[What to work on]:
1. In the interview about the Jump 225 trilogy, shorten the paragraph beginning "You'll discover in MultiReal" and keep its main facts.
2. Retype the passage from the interview about the Jump 225 trilogy, starting with "You'll discover in" and going on through "you are now?".
+++ Passage to read +++
7) Natch is a compulsive workaholic. Are you that way too?

Absolutely not. I'm actually not very much at all like Natch or Jara, the two main protagonists of the novels. Although I suppose I do share certain characteristics with them. If I had to name a character who was closest to me in temperament, I'd have to say Horvil, the fat cheerful engineer who's always putting up with Natch's crap.

8) The political factions in the Jump 225 trilogy are divided between governmentalists and libertarians. If you were a character in the books, which would you be?

A lot of people who've read Infoquake assumed that my sympathies lie with the libertarians, because that's where Natch's sympathy lies. But I'm definitely more conflicted in my politics. I like to pick and choose among the different parties and philosophies. I have some definite liberal tendencies but a number of conservative ones as well.

You'll discover in MultiReal that the political situation is much more nuanced than Natch makes it out to be in Infoquake. The central government, which really seems like the epitome of evil in Infoquake, is a conflicted organization itself with some do-gooders working in the fringes. And the libertarians are full of self-interested schemers who'll stab you in the back.

9) What are you writing now?

I'm currently about 80,000 words into Geosynchron, the third and final book of the Jump 225 trilogy. I'm a very slow writer and I write a million drafts, but I'm hoping to finish the whole thing by the end of the year.

10) Did you always want to write? Or did you stumble into it? How did you get where you are now?
+++ Supplied material +++
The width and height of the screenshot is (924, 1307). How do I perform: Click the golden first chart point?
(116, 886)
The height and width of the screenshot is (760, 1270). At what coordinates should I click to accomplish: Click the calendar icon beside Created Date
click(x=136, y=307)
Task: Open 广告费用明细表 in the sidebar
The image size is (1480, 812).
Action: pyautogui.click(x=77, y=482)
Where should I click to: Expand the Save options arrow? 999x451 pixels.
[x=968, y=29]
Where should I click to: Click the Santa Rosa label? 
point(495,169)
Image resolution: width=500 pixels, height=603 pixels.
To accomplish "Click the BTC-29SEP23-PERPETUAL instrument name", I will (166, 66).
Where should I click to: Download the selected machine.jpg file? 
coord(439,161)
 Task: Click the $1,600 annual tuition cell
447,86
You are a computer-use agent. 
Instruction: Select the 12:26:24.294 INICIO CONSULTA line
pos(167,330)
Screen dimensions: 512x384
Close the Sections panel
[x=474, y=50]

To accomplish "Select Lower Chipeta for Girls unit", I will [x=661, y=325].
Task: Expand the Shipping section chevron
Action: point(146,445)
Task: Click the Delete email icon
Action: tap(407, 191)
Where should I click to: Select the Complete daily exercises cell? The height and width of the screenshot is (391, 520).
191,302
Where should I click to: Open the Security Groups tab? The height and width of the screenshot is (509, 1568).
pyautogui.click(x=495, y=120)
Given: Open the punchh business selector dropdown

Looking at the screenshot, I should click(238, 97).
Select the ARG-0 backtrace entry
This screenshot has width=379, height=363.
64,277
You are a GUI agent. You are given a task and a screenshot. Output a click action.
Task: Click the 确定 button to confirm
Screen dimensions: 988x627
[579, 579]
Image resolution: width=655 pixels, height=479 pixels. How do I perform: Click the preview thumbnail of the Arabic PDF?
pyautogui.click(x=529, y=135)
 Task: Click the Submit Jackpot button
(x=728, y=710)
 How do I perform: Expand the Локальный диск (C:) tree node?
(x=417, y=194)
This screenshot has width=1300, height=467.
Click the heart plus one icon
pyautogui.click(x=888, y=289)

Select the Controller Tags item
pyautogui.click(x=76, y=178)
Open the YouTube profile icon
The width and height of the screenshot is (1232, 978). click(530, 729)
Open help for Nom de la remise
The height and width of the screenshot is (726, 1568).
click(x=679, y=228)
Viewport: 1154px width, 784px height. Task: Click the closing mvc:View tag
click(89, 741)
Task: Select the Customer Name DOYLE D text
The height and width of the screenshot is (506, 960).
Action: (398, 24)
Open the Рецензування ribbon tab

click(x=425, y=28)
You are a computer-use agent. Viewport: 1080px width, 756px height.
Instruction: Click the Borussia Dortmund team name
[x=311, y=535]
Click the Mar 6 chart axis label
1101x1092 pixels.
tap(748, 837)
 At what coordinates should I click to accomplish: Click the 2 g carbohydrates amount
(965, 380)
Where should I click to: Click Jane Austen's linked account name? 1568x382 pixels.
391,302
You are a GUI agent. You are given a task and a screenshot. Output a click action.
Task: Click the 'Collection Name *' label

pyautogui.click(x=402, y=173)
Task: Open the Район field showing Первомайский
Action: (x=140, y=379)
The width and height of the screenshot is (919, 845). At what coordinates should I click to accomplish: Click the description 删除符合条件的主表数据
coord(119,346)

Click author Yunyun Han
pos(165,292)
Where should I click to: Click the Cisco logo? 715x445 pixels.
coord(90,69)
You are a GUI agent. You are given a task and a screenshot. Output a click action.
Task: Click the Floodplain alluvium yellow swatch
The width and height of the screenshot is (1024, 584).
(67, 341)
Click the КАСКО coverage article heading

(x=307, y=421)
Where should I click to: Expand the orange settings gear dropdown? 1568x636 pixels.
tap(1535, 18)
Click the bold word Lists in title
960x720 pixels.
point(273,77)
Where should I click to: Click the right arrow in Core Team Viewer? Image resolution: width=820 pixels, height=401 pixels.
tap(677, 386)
+++
[Correct answers]:
1. MultiReal shows that the politics are more nuanced than Natch claims in Infoquake. The central government, which looks thoroughly evil in Infoquake, is itself conflicted and has some do-gooders at its edges. The libertarians include many self-interested schemers who will betray you.

2.
You'll discover in MultiReal that the political situation is much more nuanced than Natch makes it out to be in Infoquake. The central government, which really seems like the epitome of evil in Infoquake, is a conflicted organization itself with some do-gooders working in the fringes. And the libertarians are full of self-interested schemers who'll stab you in the back.

9) What are you writing now?

I'm currently about 80,000 words into Geosynchron, the third and final book of the Jump 225 trilogy. I'm a very slow writer and I write a million drafts, but I'm hoping to finish the whole thing by the end of the year.

10) Did you always want to write? Or did you stumble into it? How did you get where you are now?